DAERAHNYA RAWAN OLEH KELOMPOK SEPARATIS KKSB TPN OPM SANGAT DI AKUI BUPATI PUNCAK PAPUA

oleh

Kitorangpapuanews.com – Bupati Kabupaten Puncak, Willem tak membantah bahwa daerahnya dikuasai oleh kelompok separatis besar KKB TPN OPM pimpinan Lekagak Telenggen. Selain itu, ada juga kelompok kecil yang membentuk satu kesatuan, di antaranya kelompok KKB pimpinan Titus Murib, Selcius Murib, Militer Murib, Peni Murib, dan Samurai Murib.

“Saya biasa berkomunikasi dengan mereka (KKB) dan selalu saya sampaikan untuk menjaga Kabupaten Puncak untuk pembangunan,” kata Willem, Selasa 13 Agustus 2019.

Willem mencatat telah 6 kali terjadi kekerasan  pada warga sipil dan aparat di Ilaga ataupun Sinak. Ia memastikan pelakunya adalah kelompok separatis KKBSB TPN OPM dari Yambi, Kabupaten Puncak.

“Mereka (KKB) itu masuk tiba-tiba, ambil (bunuh atau serang) dan keluar dari kabupaten ini. Saya yakin, pelaku yang menyerang almarhum adalah kelompok dari luar. Sementara justru kelompok di sini (Puncak) akan menjaga daerahnya, sebab saya selalu berkomunikasi dengan mereka (KKB), untuk tetap jaga Puncak dan Papua,” ujarnya.

Untuk menghindari kekerasan dari separatis  KKBSB TPN OPM  dengan warga sipil dan aparat keamanan di daerahnya, Bupati Willem selalu mengingatkan kepada warga sipil untuk selalu menjaga kewaspadaan, terlebih dalam kehidupan bermasyarakat.

“Jangan pernah lengah terhadap situasi apapun, harus waspada dalam situasi apa pun.
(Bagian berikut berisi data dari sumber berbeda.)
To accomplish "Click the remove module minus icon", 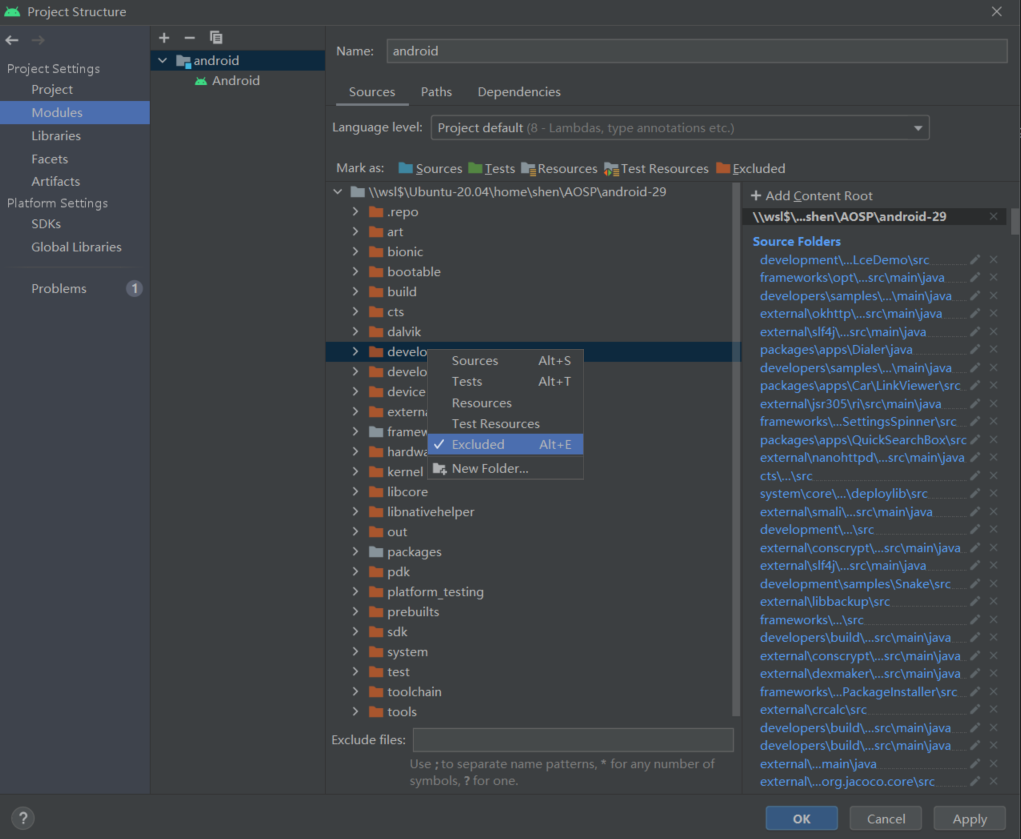I will pos(189,37).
Saya selalu ingatkan dorang warga sipil,” jelasnya.

Willem Wandik mengklaim pelaku penembakan Briptu Haedar, 24 tahun di Kampung Usir, Kabupaten Puncak merupakan separatis KKSB OPM TPN OPM  dari Yambi, Kabupaten Puncak Jaya kekerasan pada warga sipil dan aparat

Willem meminta pendekatan persuasif harus tetap dilakukan kepada KKB di Puncak. Salah satunya karena Kabupaten Puncak masih terus membangun. ” Daerah kami harus maju dan berubah,” katanya.

Dengan kejadian gugurnya Briptu Hedar, Pemkab Puncak dan masyarakat setempat ikut berbelasungkawa. Pemkab Puncak juga menanggung semua biaya evakuasi dari lokasi kejadian hingga almarhum dimakamkan di kampung halamannya.

“Kami juga berduka dengan kehilangan saudara Haedar dan semoga keluarga yang ditinggalkan diberikan ketabahan dan almarhum diterima di sisi-Nya,” tuturnya.

Kebrutalan Separatis KKSB TPN-OPM ini harus diakhiri. Pemerintah dan masyarakat Papua wajib bekerja sama untuk menghentikan kebrutalan seperatis KKSB TPN OPM dalam membunuh warga sipil dan pengrusakan pembangunan di Papua. Pemerintah juga harus serius menyikapi kasus-kasus yang dilakukan separatis KKSB TPN OPM di Papua ini. Sehingga warga Papua merasa aman untuk beraktivitas dan pembangunan infrastruktur di Papua berjalan baik demi kesejahteraan masyarakat Papua.